◆ Tujuan Tugas A:
Tuliskan kembali tanpa perubahan baris-baris catatan mulai dari awal catatan sampai dengan baris yang memuat "[x=347, y=152]", termasuk baris tersebut. Gambar tidak perlu disertakan dalam jawaban.

◆ Dokumen:
Bacalah Ulangan 24:1-4.
“Apabila seseorang mengambil seorang perempuan dan menjadi suaminya, dan jika kemudian ia tidak menyukai lagi perempuan itu, sebab didapatinya yang tidak senonoh padanya, lalu ia menulis surat cerai dan menyerahkannya ke tangan perempuan itu, sesudah itu menyuruh dia pergi dari rumahnya,
dan jika perempuan itu keluar dari rumahnya dan pergi dari sana, lalu menjadi isteri orang lain,
dan jika laki-laki yang kemudian ini tidak cinta lagi kepadanya, lalu menulis surat cerai dan menyerahkannya ke tangan perempuan itu serta menyuruh dia pergi dari rumahnya, atau jika laki-laki yang kemudian mengambil dia menjadi isterinya itu mati,
maka suaminya yang pertama, yang telah menyuruh dia pergi itu, tidak boleh mengambil dia kembali menjadi isterinya, setelah perempuan itu dicemari; sebab hal itu adalah kekejian di hadapan TUHAN.

◆ Tujuan Tugas B:
Kutip kata demi kata bagian dokumen mulai dari "Bacalah Ulangan 24:1-4." sampai dengan "di hadapan TUHAN.".

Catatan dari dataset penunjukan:
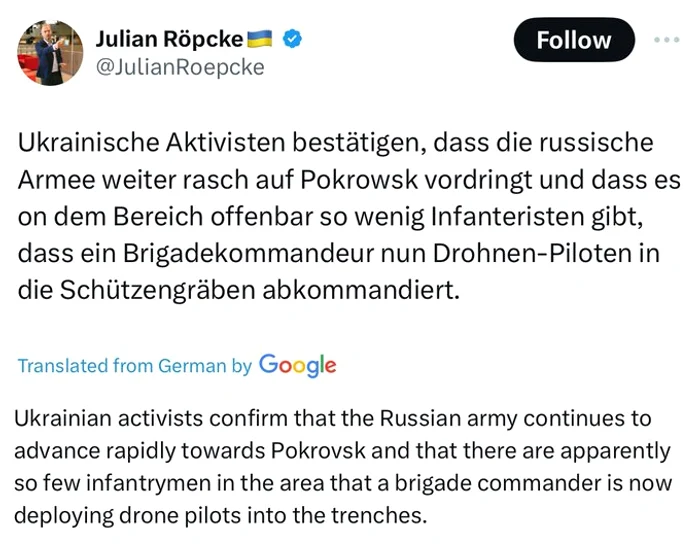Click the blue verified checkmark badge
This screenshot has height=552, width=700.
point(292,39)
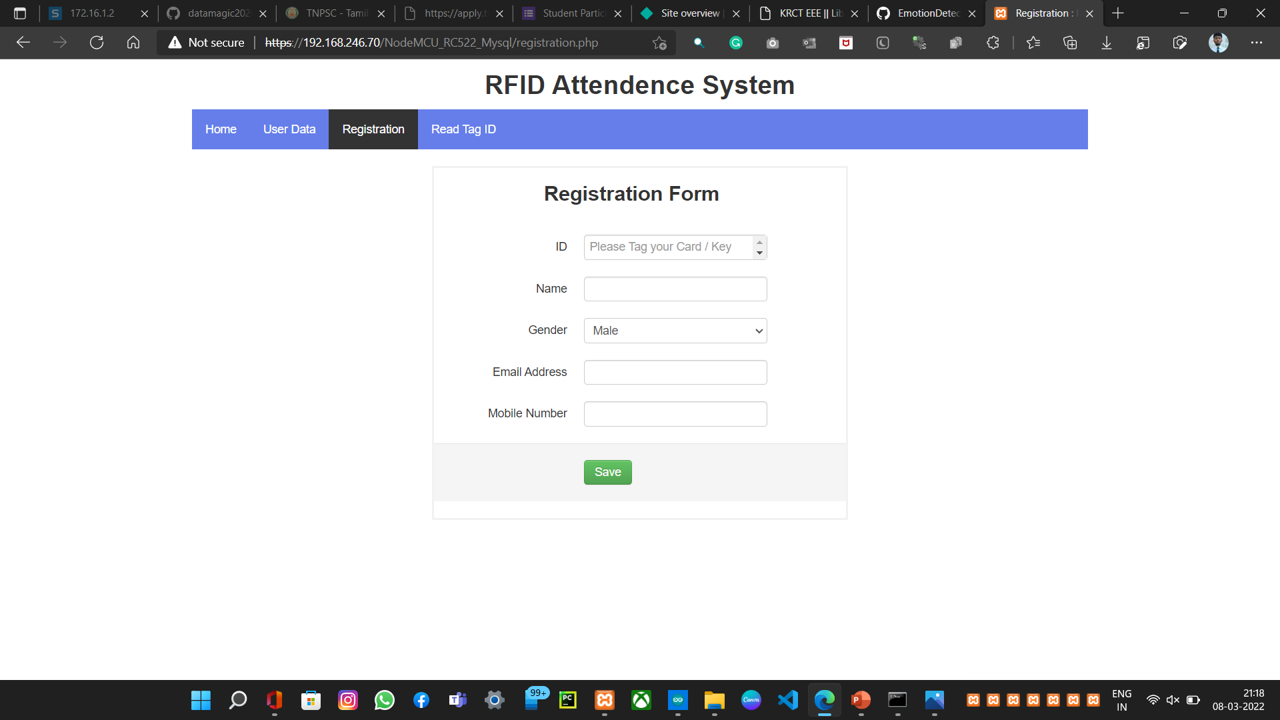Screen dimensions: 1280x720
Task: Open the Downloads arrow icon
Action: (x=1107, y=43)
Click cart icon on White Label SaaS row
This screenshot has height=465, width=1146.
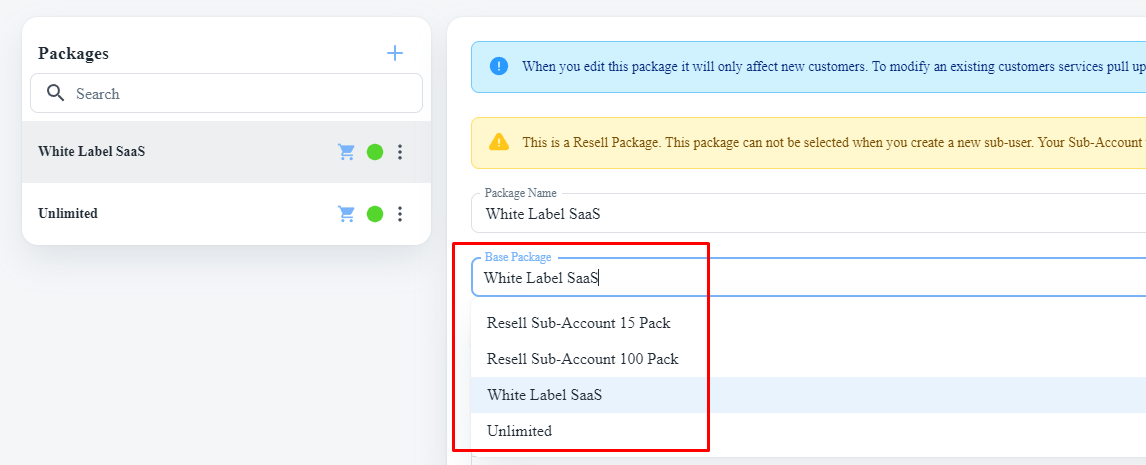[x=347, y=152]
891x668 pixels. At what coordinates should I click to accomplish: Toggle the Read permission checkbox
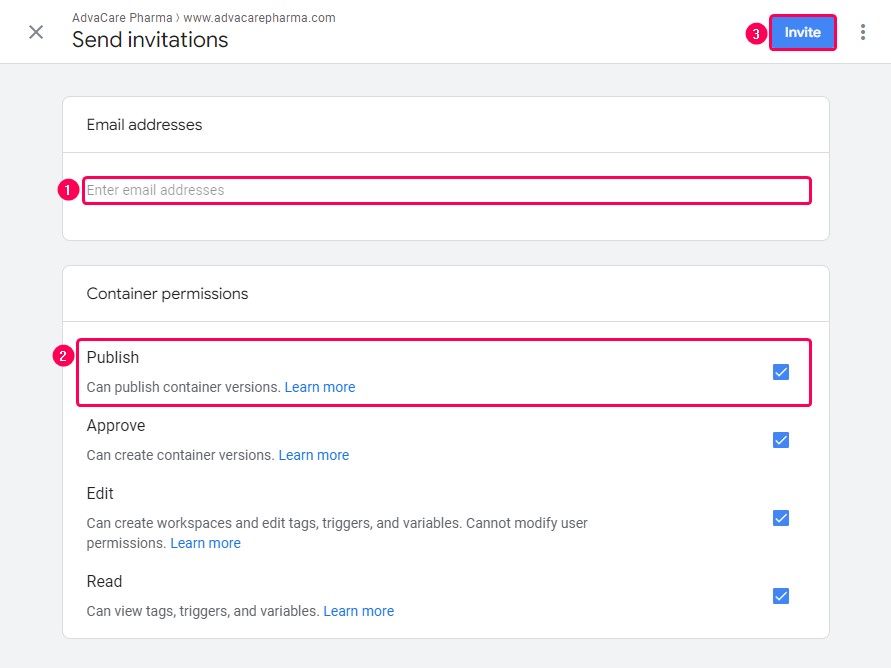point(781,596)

◆ Jawaban Latihan A:
Click the blue verified checkmark badge
This screenshot has height=552, width=700.
point(292,39)
Screen dimensions: 1280x720
Task: Open the Downloads arrow icon
Action: (x=1107, y=43)
Click cart icon on White Label SaaS row
This screenshot has height=465, width=1146.
[x=347, y=152]

◆ Jawaban Latihan B:
Bacalah Ulangan 24:1-4.
“Apabila seseorang mengambil seorang perempuan dan menjadi suaminya, dan jika kemudian ia tidak menyukai lagi perempuan itu, sebab didapatinya yang tidak senonoh padanya, lalu ia menulis surat cerai dan menyerahkannya ke tangan perempuan itu, sesudah itu menyuruh dia pergi dari rumahnya,
dan jika perempuan itu keluar dari rumahnya dan pergi dari sana, lalu menjadi isteri orang lain,
dan jika laki-laki yang kemudian ini tidak cinta lagi kepadanya, lalu menulis surat cerai dan menyerahkannya ke tangan perempuan itu serta menyuruh dia pergi dari rumahnya, atau jika laki-laki yang kemudian mengambil dia menjadi isterinya itu mati,
maka suaminya yang pertama, yang telah menyuruh dia pergi itu, tidak boleh mengambil dia kembali menjadi isterinya, setelah perempuan itu dicemari; sebab hal itu adalah kekejian di hadapan TUHAN.